What is a Control Family?

A control family is a group of related security controls categorized by function and purpose. In NIST 800-53 and NIST 800-171, controls are organized into families to provide a structured approach to control selection. Each family addresses a specific security and privacy topic, ensuring comprehensive protection of information systems.

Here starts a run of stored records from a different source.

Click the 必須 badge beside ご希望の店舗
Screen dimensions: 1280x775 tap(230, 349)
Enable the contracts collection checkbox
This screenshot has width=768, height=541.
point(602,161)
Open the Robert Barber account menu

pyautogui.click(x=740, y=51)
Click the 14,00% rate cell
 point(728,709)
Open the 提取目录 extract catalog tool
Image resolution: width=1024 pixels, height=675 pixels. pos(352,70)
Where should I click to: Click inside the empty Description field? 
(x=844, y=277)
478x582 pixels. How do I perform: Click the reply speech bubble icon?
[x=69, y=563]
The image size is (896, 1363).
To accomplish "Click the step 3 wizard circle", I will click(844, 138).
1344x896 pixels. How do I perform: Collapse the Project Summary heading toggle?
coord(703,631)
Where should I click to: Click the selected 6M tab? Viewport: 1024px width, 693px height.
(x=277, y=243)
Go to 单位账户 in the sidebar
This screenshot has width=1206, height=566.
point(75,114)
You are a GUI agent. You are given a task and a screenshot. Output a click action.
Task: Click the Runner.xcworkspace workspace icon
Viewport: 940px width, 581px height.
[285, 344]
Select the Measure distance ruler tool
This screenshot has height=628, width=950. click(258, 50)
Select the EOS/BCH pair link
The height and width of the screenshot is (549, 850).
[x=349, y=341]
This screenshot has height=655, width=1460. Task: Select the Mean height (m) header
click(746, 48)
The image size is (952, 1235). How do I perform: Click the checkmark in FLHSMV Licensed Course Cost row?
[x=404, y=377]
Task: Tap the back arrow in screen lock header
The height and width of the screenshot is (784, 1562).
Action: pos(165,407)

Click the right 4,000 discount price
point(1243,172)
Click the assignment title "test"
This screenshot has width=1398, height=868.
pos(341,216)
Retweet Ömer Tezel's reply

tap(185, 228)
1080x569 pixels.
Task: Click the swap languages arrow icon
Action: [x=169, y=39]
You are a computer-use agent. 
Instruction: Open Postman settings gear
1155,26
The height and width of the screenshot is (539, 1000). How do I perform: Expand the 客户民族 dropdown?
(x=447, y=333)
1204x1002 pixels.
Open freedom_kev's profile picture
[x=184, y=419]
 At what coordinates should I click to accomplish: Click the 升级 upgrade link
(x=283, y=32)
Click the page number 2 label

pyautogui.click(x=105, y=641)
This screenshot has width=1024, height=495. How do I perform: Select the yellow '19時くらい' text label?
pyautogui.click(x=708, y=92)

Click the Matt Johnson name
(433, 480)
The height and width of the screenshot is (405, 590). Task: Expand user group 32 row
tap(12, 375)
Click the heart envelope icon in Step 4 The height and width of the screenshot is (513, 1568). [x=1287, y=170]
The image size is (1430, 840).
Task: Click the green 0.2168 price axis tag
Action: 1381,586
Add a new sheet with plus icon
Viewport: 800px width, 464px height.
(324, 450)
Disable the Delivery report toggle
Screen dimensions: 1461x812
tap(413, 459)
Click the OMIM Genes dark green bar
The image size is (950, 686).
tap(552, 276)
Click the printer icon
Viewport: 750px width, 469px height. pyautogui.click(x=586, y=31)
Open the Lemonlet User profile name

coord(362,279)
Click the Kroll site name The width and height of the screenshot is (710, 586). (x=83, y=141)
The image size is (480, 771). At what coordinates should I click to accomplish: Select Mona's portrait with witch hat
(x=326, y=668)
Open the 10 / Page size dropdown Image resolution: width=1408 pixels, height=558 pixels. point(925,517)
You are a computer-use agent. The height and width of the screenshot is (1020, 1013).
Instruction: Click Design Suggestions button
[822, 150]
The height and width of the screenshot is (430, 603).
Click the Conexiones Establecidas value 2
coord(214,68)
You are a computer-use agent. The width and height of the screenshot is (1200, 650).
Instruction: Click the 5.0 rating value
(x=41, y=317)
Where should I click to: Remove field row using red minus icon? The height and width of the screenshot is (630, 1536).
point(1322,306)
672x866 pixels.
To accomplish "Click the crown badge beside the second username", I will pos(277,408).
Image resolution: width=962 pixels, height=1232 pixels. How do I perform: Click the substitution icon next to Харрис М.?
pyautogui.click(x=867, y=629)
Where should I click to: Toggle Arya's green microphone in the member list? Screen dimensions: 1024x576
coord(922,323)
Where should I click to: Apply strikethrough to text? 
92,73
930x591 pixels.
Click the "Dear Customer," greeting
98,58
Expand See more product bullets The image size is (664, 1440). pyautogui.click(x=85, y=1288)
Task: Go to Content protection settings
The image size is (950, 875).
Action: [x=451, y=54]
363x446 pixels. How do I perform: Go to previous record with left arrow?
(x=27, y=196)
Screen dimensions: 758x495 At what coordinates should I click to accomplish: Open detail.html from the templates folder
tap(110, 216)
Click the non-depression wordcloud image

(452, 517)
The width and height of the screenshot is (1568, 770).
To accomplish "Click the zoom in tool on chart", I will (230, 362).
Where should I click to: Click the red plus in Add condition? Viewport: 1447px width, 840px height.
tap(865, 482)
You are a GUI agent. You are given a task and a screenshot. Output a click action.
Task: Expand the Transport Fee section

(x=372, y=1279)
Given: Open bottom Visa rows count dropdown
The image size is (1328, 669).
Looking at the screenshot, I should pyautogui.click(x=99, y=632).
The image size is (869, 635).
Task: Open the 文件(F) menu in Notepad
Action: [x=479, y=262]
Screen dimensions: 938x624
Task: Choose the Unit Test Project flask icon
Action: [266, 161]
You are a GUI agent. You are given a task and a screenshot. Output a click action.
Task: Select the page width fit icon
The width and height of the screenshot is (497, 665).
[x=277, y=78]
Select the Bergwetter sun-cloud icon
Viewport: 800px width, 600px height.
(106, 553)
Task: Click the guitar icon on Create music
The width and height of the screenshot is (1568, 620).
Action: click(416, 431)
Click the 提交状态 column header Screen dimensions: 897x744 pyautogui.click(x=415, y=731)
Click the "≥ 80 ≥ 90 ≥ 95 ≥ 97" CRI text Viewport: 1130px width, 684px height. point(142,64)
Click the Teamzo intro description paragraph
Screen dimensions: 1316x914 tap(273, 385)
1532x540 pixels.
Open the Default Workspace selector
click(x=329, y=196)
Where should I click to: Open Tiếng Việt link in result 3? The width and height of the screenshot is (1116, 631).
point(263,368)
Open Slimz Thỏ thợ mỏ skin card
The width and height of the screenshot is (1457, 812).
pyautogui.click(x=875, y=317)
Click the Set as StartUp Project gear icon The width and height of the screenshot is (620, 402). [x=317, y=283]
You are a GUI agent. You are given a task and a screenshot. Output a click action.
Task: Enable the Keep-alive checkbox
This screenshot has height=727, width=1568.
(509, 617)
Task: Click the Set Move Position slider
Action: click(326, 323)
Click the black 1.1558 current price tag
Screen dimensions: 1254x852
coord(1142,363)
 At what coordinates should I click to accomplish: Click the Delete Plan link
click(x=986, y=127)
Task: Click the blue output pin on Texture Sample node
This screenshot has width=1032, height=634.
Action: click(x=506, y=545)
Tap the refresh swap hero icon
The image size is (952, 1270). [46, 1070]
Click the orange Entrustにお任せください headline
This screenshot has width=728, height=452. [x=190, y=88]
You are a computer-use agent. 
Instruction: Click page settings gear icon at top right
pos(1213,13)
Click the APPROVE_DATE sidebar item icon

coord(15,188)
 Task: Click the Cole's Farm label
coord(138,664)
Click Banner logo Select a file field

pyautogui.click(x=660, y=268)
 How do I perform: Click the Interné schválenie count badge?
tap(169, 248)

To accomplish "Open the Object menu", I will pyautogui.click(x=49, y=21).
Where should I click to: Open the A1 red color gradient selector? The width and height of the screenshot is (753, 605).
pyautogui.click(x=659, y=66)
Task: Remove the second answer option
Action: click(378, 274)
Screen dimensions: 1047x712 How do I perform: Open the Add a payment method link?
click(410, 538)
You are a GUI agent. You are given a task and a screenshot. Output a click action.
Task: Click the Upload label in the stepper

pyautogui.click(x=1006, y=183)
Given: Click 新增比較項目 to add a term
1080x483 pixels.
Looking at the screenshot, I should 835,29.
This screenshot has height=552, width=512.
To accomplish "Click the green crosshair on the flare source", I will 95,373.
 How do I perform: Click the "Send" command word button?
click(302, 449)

The over one thousand controls in the NIST 800-53 catalog are organized into 20 control families:

• Access Control (AC)
• Awareness and Training (AT)
• Audit and Accountability (AU)
• Assessment, Authorization, and Monitoring (CA)
• Configuration Management (CM)
• Contingency Planning (CP)
• Identification and Authentication (IA)
• Incident Response (IR)
• Maintenance (MA)
• Media Protection (MP)
• Physical and Environmental Protection (PE)
• Planning (PL)
• Program Management (PM)
• Personnel Security (PS)
• PII Processing and Transparency (PT)
• Risk Assessment (RA)
• System and Services Acquisition (SA)
• System and Communications Protection (SC)
• System and Information Integrity (SI)
• Supply Chain Risk Management (SR)

NIST 800-171 controls are organized into 17 of these control families, excluding the ones that are less relevant to the nonfederal CUI protection requirements, like Program Management.